[[ EXCERPTED RECORDS open ]]
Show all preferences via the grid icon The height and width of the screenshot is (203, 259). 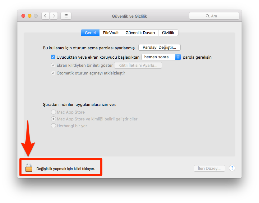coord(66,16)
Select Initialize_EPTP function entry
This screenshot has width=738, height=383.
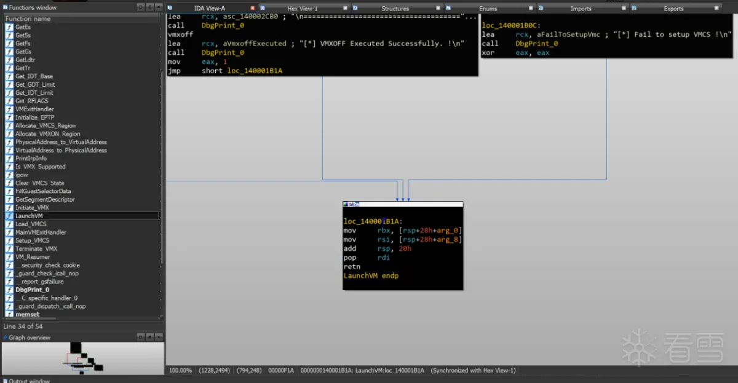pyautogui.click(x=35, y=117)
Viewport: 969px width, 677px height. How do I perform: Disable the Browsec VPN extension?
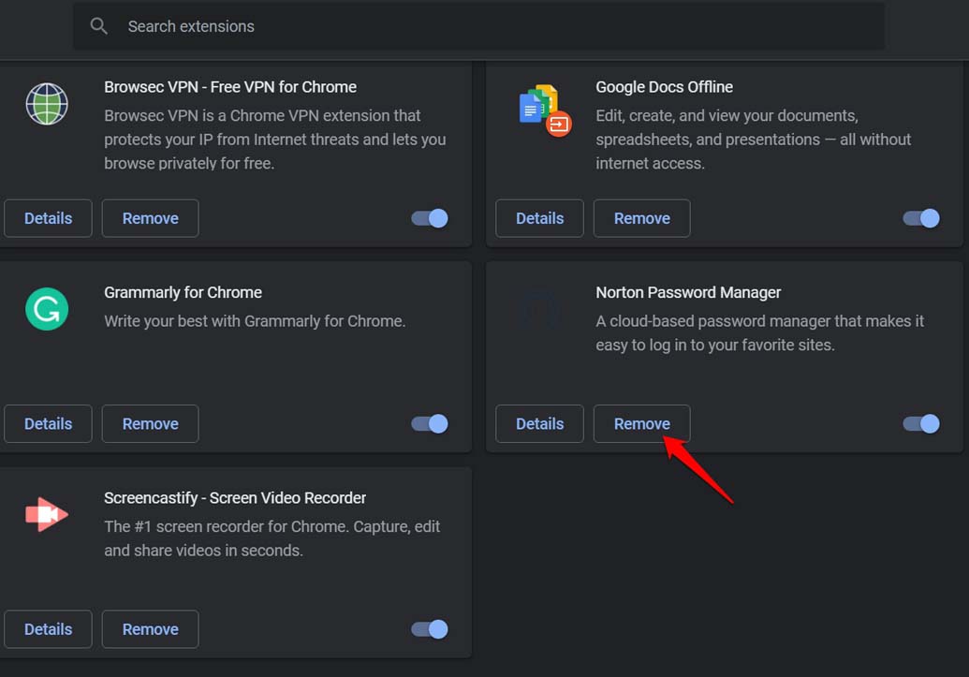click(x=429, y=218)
[[ EXCERPTED RECORDS closed ]]
The copy should hold exactly the lines from the line containing "This screenshot has width=738, height=383." through the end of the data, both ends included, and no pictures.

- COMPLETED TASK -
This screenshot has width=738, height=383.
pyautogui.click(x=35, y=117)
Viewport: 969px width, 677px height. How do I perform: Disable the Browsec VPN extension?
click(x=429, y=218)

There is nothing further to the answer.